Additionally, Speake said, some of the minors’ parents were in Wilmington or hard to reach, so the officer had to stay with them in the station and wait for their parents because they can’t put juveniles in cuffs or a cell.
Commissioner David Jasinski motioned to approve the ordinance increasing the fine to $300, and to change the effective curfew start time to 11 p.m. every night.
During public comment, former Commissioner David Moskowitz said via Zoom that commissioners couldn’t change the curfew time, because a vote for that change was not publicly noticed.
In person, Steve “Monty” Montgomery of The Starboard said he agreed with Speake and Zolper, and had never seen anything like it with kids over July Fourth.
The message has got to get to parents that kids shouldn’t be on the streets, Montgomery said, suggesting town leaders involve Alcoholic Beverage Control and Drug Abuse Resistance Education officers to check backpacks or otherwise assist.
Kids are learning about alcohol at younger ages, he said, and there is nothing for them to do in Dewey at night except walk in front of busy bars. Montgomery said he tells local parent friends that Dewey is not a place for kids after 11 p.m.
Referencing Moskowitz’s comment, Mayor Bill Stevens said he would rather err on the side of caution and vote for the fine increase then, and put the time change as a voting item for the August meeting. The amended motion passed unanimously.
In related action, a proposed ordinance giving the police chief the authority to close the beach was dismissed, as commissioners said the chief has that power by virtue of the position. Stevens said the town will make changes to the charter in the off-season to make that authority clear.
Zolper said he proposed the ordinance due to large crowds of juveniles on the beach the evenings of June 30 to July 2. On July 2, he said, lifeguards working night patrols had to call police to help with the crowds.
A notice to residents and business owners issued July 7 by Speake and Lt.
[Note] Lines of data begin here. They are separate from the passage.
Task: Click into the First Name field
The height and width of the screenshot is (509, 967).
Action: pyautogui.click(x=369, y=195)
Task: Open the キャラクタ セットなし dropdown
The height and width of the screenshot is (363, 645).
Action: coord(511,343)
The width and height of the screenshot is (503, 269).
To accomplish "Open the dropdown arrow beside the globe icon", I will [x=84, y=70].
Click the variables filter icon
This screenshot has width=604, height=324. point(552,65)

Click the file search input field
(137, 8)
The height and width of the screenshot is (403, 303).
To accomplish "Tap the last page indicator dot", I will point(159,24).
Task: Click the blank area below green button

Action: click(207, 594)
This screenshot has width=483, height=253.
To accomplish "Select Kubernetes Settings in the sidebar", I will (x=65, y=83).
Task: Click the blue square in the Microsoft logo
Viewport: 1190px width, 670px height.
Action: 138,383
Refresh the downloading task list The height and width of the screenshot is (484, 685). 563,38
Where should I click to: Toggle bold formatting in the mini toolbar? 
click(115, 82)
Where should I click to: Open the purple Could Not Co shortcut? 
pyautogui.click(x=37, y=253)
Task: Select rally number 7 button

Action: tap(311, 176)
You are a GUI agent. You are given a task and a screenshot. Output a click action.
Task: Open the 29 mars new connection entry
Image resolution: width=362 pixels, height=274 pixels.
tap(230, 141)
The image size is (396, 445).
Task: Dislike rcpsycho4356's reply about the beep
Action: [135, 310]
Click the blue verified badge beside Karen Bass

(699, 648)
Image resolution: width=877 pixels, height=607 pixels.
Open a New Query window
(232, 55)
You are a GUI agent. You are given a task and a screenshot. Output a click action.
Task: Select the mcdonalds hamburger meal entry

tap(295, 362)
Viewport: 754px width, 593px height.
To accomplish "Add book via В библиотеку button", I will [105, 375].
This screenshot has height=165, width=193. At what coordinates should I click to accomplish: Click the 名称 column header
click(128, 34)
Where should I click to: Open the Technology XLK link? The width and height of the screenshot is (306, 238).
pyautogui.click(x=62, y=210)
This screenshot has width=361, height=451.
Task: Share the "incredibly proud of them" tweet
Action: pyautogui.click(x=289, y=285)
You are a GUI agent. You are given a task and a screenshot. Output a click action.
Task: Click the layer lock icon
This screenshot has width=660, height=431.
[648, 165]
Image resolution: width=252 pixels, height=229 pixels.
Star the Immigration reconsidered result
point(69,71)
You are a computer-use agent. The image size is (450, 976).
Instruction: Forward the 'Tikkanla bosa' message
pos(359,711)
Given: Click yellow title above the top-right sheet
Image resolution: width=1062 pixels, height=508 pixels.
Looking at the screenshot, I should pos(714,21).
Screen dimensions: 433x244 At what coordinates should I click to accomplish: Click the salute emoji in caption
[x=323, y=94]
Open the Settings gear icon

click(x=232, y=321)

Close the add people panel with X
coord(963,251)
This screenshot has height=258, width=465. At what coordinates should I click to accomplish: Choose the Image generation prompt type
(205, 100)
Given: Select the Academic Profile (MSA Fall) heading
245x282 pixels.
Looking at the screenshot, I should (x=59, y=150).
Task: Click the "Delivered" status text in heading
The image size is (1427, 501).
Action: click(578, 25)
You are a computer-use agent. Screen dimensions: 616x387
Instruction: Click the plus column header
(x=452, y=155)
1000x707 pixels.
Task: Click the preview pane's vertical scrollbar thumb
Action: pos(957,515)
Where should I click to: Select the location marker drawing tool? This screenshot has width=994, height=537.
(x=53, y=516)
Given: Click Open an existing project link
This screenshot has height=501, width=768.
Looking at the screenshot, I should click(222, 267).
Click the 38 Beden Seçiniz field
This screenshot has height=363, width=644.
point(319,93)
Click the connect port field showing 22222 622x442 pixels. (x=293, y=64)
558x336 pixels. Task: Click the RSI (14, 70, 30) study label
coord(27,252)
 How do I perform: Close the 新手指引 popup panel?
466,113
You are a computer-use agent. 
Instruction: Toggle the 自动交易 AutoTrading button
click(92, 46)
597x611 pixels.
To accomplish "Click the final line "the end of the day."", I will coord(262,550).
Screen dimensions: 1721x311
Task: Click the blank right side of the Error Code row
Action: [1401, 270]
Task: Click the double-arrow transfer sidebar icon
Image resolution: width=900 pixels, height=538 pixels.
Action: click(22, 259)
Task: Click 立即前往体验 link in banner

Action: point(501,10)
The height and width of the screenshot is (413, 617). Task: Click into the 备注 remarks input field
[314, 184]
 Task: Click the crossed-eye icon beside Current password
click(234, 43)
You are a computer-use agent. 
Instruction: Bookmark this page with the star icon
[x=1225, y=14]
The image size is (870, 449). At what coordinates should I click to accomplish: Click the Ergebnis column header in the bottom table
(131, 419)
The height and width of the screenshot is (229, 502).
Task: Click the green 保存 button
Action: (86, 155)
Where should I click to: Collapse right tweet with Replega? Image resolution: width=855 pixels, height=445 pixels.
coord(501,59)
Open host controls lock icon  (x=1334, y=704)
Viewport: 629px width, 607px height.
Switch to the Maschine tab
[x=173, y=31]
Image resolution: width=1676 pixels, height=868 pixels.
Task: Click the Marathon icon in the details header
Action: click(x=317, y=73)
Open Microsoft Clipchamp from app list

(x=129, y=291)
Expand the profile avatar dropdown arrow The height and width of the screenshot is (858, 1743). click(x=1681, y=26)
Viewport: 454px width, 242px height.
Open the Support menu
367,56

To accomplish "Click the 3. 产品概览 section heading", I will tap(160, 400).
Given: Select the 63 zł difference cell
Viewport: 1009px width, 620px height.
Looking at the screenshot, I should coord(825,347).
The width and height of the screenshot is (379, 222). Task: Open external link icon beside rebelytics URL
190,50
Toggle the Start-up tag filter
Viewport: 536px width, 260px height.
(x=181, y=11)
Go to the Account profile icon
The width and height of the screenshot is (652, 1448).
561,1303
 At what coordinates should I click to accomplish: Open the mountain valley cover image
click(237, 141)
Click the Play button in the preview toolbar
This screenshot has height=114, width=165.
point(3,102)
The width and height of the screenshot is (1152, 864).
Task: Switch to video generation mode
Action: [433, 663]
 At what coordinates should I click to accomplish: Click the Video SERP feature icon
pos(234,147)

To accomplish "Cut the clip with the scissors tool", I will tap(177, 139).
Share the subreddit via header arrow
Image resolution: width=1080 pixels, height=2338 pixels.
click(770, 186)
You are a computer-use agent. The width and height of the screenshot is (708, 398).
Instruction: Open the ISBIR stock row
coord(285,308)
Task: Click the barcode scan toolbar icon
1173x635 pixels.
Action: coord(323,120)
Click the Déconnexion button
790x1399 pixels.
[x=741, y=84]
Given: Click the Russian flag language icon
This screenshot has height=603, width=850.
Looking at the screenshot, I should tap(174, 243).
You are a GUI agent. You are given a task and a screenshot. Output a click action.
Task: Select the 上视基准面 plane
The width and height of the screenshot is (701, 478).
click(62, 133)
Cliff Dempsey detailed challenges faced due to an influx of minors and efforts to address them.
The letter cited incidents of fighting, underage consumption of alcohol and drugs, trespassing and loitering, and stated many arrests were made and every parent was notified. Because of the overwhelming number of incidents and disruptive behavior, the letter stated, assistance was requested from outside agencies.
The department will continue to secure additional resources during peak periods, the letter states, and will increase patrols during busy times, focusing on areas where juvenile activity has been present. The curfew will be enforced, the letter stated, and anyone under age 21 consuming or possessing alcohol will be issued a summons and fined $100.